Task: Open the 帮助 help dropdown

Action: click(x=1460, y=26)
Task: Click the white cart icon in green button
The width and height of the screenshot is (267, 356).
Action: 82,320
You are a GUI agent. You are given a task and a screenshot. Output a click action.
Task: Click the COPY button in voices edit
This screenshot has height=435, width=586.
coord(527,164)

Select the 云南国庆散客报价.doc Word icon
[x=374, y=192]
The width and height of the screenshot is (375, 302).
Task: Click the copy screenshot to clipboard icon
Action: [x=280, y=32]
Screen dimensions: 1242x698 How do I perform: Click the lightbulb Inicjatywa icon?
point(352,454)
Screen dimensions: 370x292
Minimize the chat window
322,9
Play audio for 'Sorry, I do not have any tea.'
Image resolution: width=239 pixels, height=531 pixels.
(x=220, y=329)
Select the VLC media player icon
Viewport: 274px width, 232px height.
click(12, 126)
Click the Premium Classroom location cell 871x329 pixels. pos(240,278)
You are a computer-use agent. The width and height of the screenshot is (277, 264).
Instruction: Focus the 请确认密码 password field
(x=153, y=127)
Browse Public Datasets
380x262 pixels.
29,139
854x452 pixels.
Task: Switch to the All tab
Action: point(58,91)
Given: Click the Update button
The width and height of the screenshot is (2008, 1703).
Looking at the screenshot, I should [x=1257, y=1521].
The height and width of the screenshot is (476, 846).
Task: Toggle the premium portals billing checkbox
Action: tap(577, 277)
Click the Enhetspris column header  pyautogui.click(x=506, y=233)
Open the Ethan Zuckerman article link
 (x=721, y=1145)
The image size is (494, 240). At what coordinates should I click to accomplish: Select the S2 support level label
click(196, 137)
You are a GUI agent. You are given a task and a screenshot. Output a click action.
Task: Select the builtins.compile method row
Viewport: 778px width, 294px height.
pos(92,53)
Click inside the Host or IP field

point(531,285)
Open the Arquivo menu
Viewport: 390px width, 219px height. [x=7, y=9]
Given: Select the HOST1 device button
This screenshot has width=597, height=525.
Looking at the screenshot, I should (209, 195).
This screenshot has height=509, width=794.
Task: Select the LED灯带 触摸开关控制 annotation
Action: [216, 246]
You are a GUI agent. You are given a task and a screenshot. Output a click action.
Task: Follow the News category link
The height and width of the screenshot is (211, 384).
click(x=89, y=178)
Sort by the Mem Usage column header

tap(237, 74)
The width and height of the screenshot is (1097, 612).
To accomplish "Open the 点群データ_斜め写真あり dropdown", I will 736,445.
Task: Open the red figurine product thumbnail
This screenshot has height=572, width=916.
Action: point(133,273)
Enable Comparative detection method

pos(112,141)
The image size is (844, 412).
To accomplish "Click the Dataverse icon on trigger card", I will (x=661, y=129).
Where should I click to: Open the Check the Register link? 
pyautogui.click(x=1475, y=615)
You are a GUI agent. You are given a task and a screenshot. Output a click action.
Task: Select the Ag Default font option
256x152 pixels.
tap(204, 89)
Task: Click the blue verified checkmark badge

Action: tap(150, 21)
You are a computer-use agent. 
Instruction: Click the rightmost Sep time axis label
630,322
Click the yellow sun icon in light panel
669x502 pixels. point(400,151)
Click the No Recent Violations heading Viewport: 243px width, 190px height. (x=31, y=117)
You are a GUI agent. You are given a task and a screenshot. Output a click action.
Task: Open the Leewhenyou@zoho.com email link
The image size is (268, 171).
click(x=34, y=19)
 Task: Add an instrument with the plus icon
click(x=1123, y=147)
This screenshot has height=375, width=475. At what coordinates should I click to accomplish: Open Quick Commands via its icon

* What you need to do *
Please turn all of the material above into a numbered list with one line per item, leaving out any blank lines.

* Task answer *
1. Task: Open the 帮助 help dropdown
2. Action: click(x=1460, y=26)
3. Task: Click the white cart icon in green button
4. The width and height of the screenshot is (267, 356).
5. Action: 82,320
6. You are a GUI agent. You are given a task and a screenshot. Output a click action.
7. Task: Click the COPY button in voices edit
8. This screenshot has height=435, width=586.
9. coord(527,164)
10. Select the 云南国庆散客报价.doc Word icon
11. [x=374, y=192]
12. The width and height of the screenshot is (375, 302).
13. Task: Click the copy screenshot to clipboard icon
14. Action: [x=280, y=32]
15. Screen dimensions: 1242x698 How do I perform: Click the lightbulb Inicjatywa icon?
16. point(352,454)
17. Screen dimensions: 370x292
18. Minimize the chat window
19. 322,9
20. Play audio for 'Sorry, I do not have any tea.'
21. Image resolution: width=239 pixels, height=531 pixels.
22. (x=220, y=329)
23. Select the VLC media player icon
24. Viewport: 274px width, 232px height.
25. click(12, 126)
26. Click the Premium Classroom location cell 871x329 pixels. pos(240,278)
27. You are a computer-use agent. The width and height of the screenshot is (277, 264).
28. Instruction: Focus the 请确认密码 password field
29. (x=153, y=127)
30. Browse Public Datasets
31. 380x262 pixels.
32. 29,139
33. 854x452 pixels.
34. Task: Switch to the All tab
35. Action: point(58,91)
36. Given: Click the Update button
37. The width and height of the screenshot is (2008, 1703).
38. Looking at the screenshot, I should [x=1257, y=1521].
39. The height and width of the screenshot is (476, 846).
40. Task: Toggle the premium portals billing checkbox
41. Action: tap(577, 277)
42. Click the Enhetspris column header  pyautogui.click(x=506, y=233)
43. Open the Ethan Zuckerman article link
44.  (x=721, y=1145)
45. The image size is (494, 240). At what coordinates should I click to accomplish: Select the S2 support level label
46. click(196, 137)
47. You are a GUI agent. You are given a task and a screenshot. Output a click action.
48. Task: Select the builtins.compile method row
49. Viewport: 778px width, 294px height.
50. pos(92,53)
51. Click inside the Host or IP field
52. point(531,285)
53. Open the Arquivo menu
54. Viewport: 390px width, 219px height. [x=7, y=9]
55. Given: Select the HOST1 device button
56. This screenshot has width=597, height=525.
57. Looking at the screenshot, I should (209, 195).
58. This screenshot has height=509, width=794.
59. Task: Select the LED灯带 触摸开关控制 annotation
60. Action: [216, 246]
61. You are a GUI agent. You are given a task and a screenshot. Output a click action.
62. Task: Follow the News category link
63. The height and width of the screenshot is (211, 384).
64. click(x=89, y=178)
65. Sort by the Mem Usage column header
66. tap(237, 74)
67. The width and height of the screenshot is (1097, 612).
68. To accomplish "Open the 点群データ_斜め写真あり dropdown", I will 736,445.
69. Task: Open the red figurine product thumbnail
70. This screenshot has height=572, width=916.
71. Action: point(133,273)
72. Enable Comparative detection method
73. pos(112,141)
74. The image size is (844, 412).
75. To accomplish "Click the Dataverse icon on trigger card", I will (x=661, y=129).
76. Where should I click to: Open the Check the Register link? 
77. pyautogui.click(x=1475, y=615)
78. You are a GUI agent. You are given a task and a screenshot. Output a click action.
79. Task: Select the Ag Default font option
80. 256x152 pixels.
81. tap(204, 89)
82. Task: Click the blue verified checkmark badge
83. Action: tap(150, 21)
84. You are a computer-use agent. 
85. Instruction: Click the rightmost Sep time axis label
86. 630,322
87. Click the yellow sun icon in light panel
88. 669x502 pixels. point(400,151)
89. Click the No Recent Violations heading Viewport: 243px width, 190px height. (x=31, y=117)
90. You are a GUI agent. You are given a task and a screenshot. Output a click action.
91. Task: Open the Leewhenyou@zoho.com email link
92. The image size is (268, 171).
93. click(x=34, y=19)
94.  Task: Add an instrument with the plus icon
95. click(x=1123, y=147)
96. This screenshot has height=375, width=475. At what coordinates should I click to accomplish: Open Quick Commands via its icon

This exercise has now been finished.